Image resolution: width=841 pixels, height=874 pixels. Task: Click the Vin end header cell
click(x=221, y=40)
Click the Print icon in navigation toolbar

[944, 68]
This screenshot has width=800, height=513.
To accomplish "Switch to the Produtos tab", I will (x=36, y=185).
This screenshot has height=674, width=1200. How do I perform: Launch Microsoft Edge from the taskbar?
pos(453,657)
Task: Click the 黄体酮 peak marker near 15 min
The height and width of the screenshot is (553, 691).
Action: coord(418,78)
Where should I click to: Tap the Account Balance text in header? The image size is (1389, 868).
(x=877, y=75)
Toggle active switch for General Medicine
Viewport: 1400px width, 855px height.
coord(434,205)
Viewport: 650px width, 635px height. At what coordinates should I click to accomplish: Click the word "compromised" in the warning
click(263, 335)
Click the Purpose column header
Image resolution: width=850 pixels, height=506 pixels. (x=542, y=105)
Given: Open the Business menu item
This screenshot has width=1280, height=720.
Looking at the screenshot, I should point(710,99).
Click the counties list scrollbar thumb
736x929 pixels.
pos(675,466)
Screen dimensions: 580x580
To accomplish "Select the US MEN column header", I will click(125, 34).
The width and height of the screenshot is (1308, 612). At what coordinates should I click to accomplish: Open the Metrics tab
########
• _THE PROBLEM_: Find "Viewport: 650px width, 635px" in the entries above and copy that whole line exactly, then each line after it through the line that contains "Given: Open the Business menu item".

• _OUTPUT BELOW_:
Viewport: 650px width, 635px height. At what coordinates should I click to accomplish: Click the word "compromised" in the warning
click(263, 335)
Click the Purpose column header
Image resolution: width=850 pixels, height=506 pixels. (x=542, y=105)
Given: Open the Business menu item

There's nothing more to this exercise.